Там, где пройдет олень, там пройдет и русский солдат. Там, где не пройдет олень, все равно пройдет русский солдат.
Александр Васильевич Суворов
Солнце из-за горизонта, за деревьями не видимого, вскарабкалось уже до самых этих розовых облаков и сделало из красными, а панов не было. В городе шёл бой. Там время от времени слышались выстрелы. Определить на таком расстоянии пистолет пульнул или из мушкета жахнули невозможно. Это, скорее, на треск похоже. Как ветку сухую переломили. Треск слышался с разных мест и не часто. Бывало и минута проходила между выстрелами. Иван Яковлевич нервничать начинал. Нет, в нём того полководческого спокойствия. Отправил людей умирать, ну, так на то и война, умирают на войне, главное — победа. Не такой. Нужно чтобы свои не погибали. Каждый раз, как происходил какой-то бой, на результаты которого сам Брехт не мог повлиять, это чувство в нём возникало, и чем больше времени проходило, тем сильнее волновался.
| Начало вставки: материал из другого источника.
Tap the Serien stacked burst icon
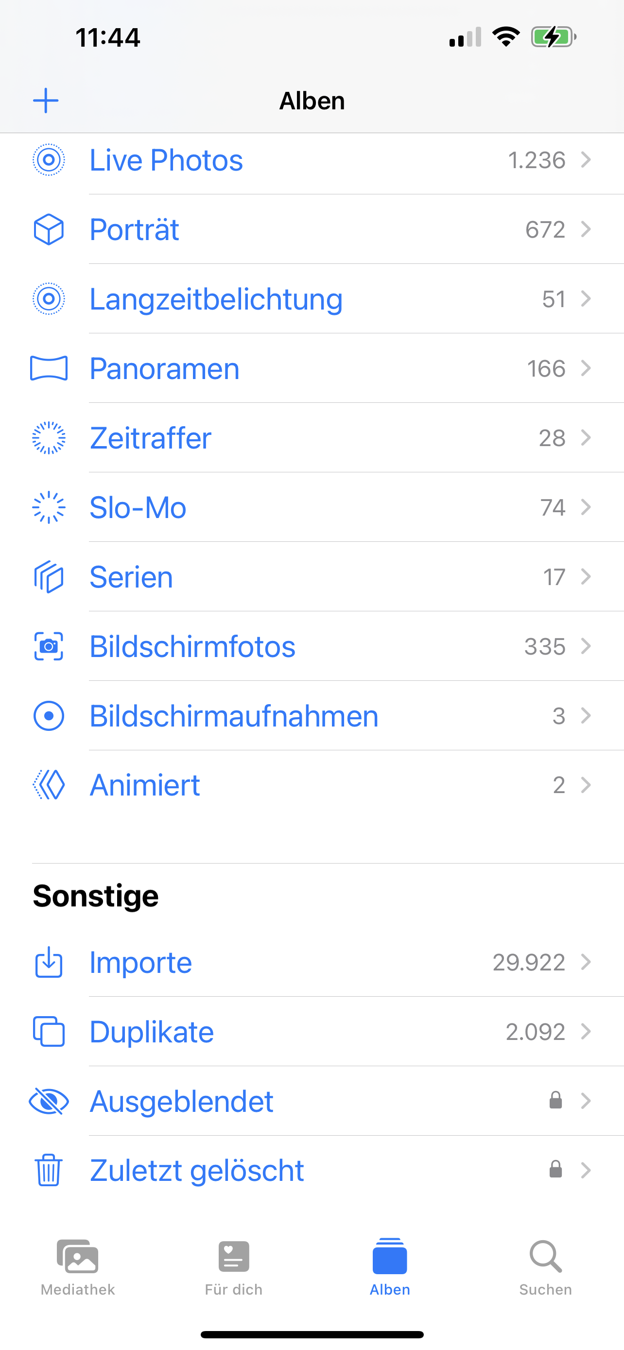The width and height of the screenshot is (624, 1350). (x=49, y=576)
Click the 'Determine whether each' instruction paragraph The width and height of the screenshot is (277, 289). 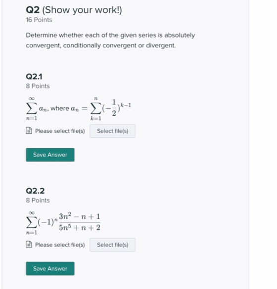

— Едут! — в рощицу, что ли, лещин со стороны городка ворвался дозорный. Иван Яковлевич подзорную трубу вскинул, раздвинул и навёл на север, откуда должны показаться поляки. Давно хотел себе бинокль сделать. Даже не так, сделал себе из двух труб бинокль. Мастера ювелира придворного озадачил, и тот вполне достойно сварганил прибор. Вот только его разобрать пришлось. Линзы не стандартизированы. Одна раза в четыре увеличивала, другая в три с половиной. Получилась хрень полная. В мозгу вредные рецепторы отказывались это в одну слитную картинку объединять. Разобрал ювелир назад, и с качанием головы и ворчанием: «Я же говорил», стал подзорные трубы восстанавливать. Всё же немного попрогресорствовать удалось. Резиновые наглазники Брехту сделали. До гевей далеко, Иван Яковлевич в прошлом году вспомнил, глядя на одуванчики, что по слухам в СССР делали из них резину для шин первых наших авто. Враньё. На два наглазника ушло несколько тысяч корней одуванчика. Половина Риги их собирала. Не, понятно, что часть сока пошла на опыты. Нужно же знать сколько серы добавлять, но несколько тысяч, даже скорее, десять тысяч корней и две малюсенькие детальки. Сколько же надо этих одуванчиков, чтобы шину сделать⁉ А сотню шин?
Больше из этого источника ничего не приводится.